PROBLEM STATEMENT: Pick out all lines in the listing holding the string "Given" and copy them.

PROVIDED INFORMATION Block Start

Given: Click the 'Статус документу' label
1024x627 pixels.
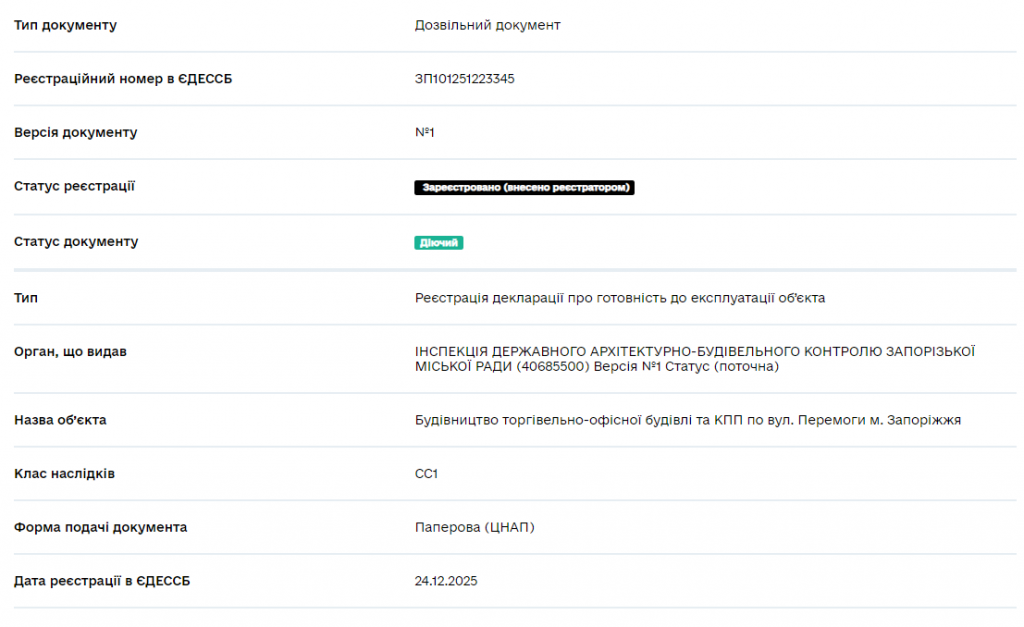Looking at the screenshot, I should click(x=76, y=242).
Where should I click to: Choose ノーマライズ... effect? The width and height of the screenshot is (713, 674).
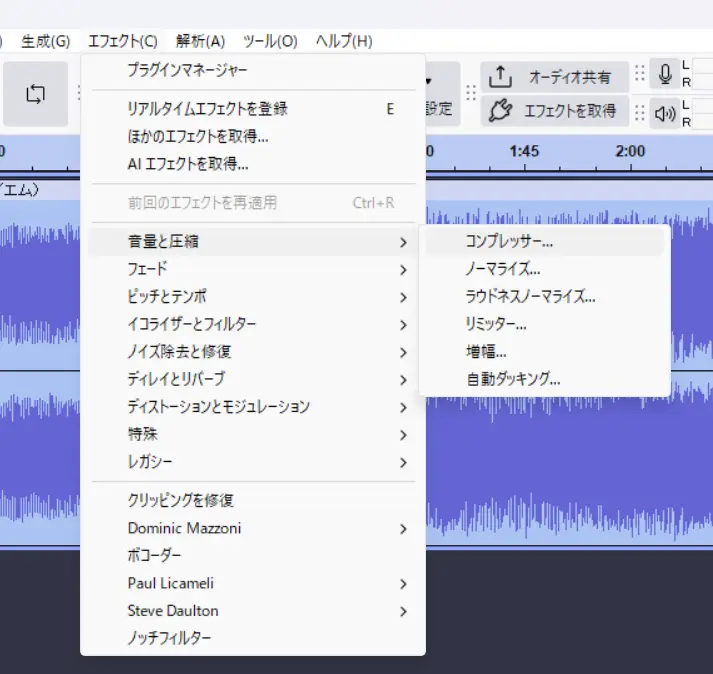503,269
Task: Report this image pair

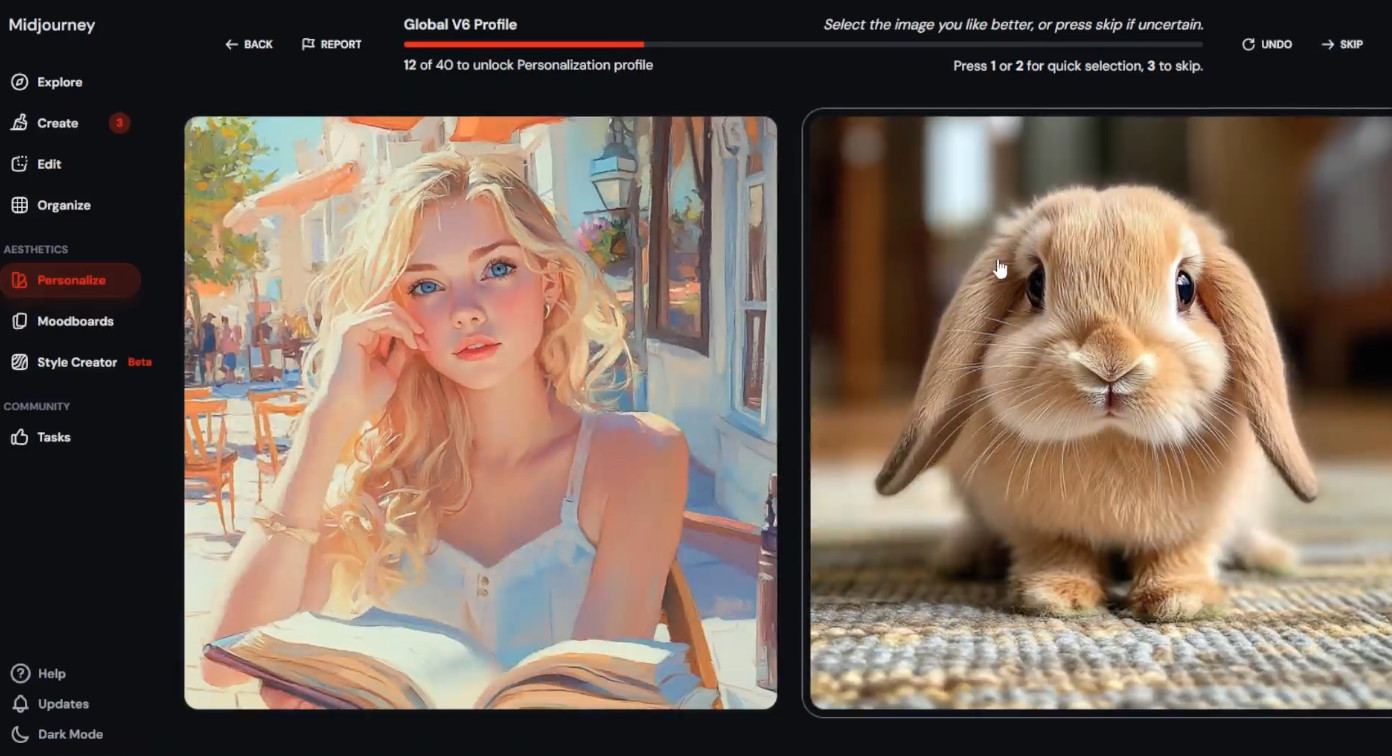Action: pyautogui.click(x=332, y=44)
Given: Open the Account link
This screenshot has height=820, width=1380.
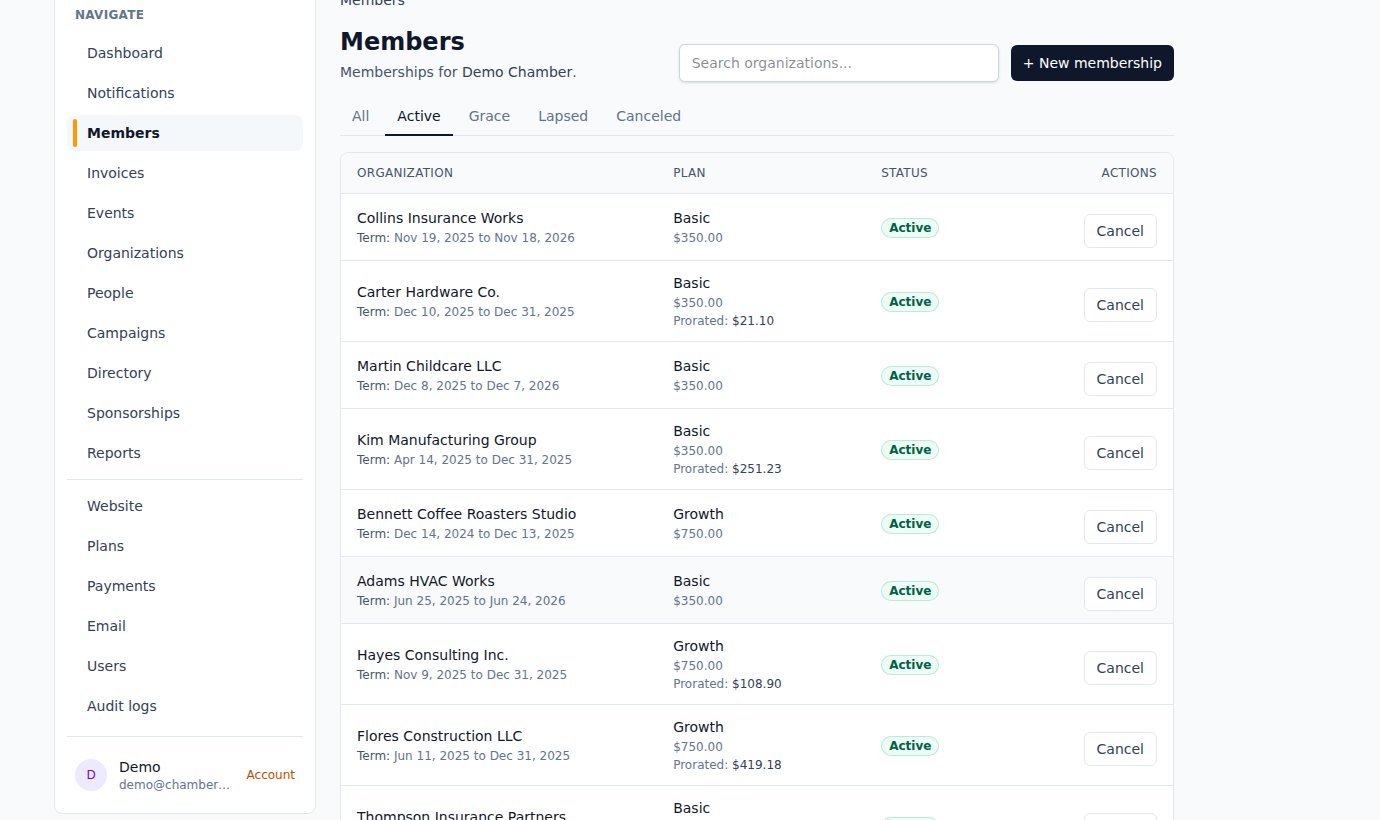Looking at the screenshot, I should (x=270, y=774).
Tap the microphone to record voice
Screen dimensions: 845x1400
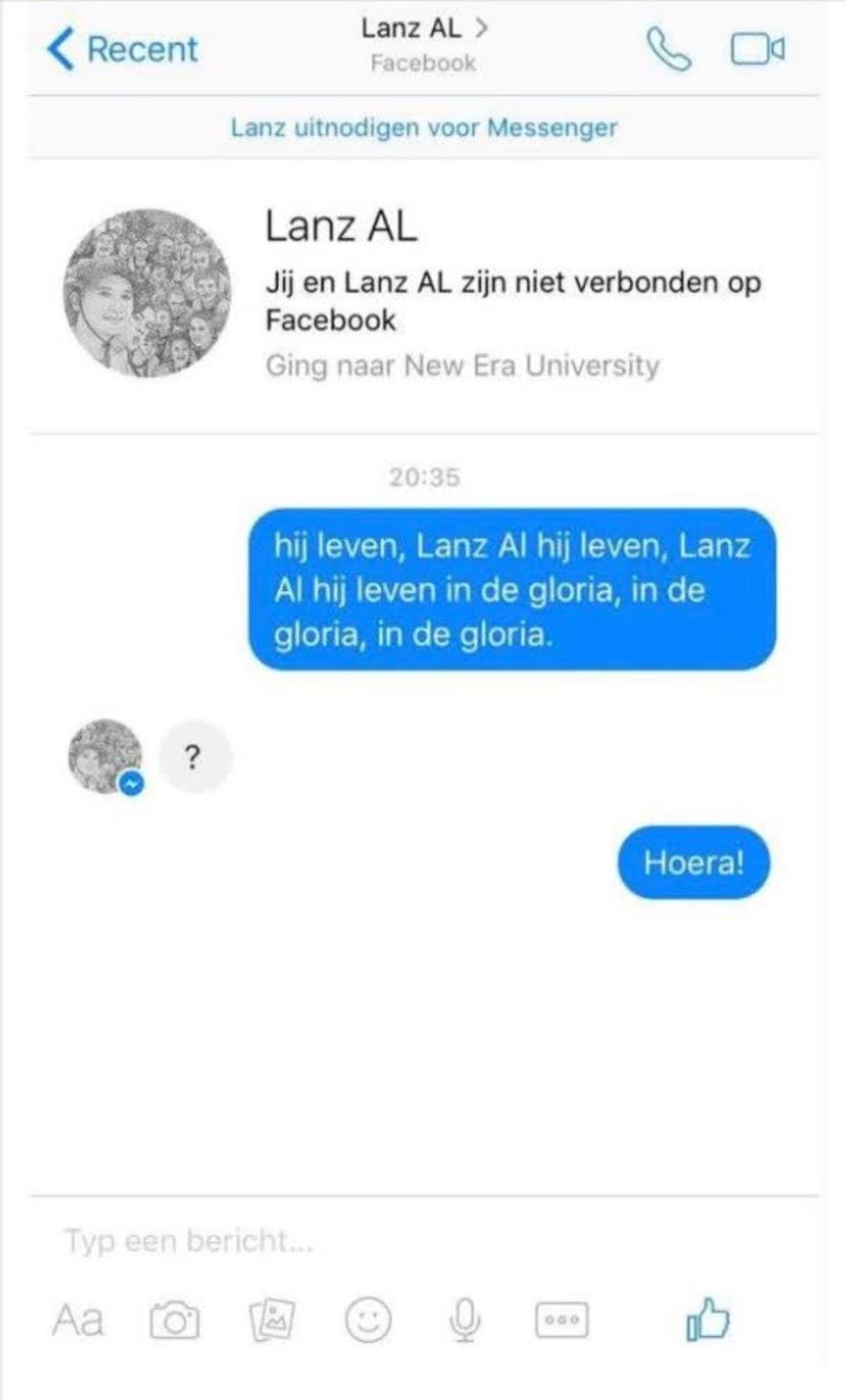coord(465,1320)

PROVIDED INFORMATION Block End

ANSWER AREA:
Given: Click the 'Статус документу' label
Given: Open the Account link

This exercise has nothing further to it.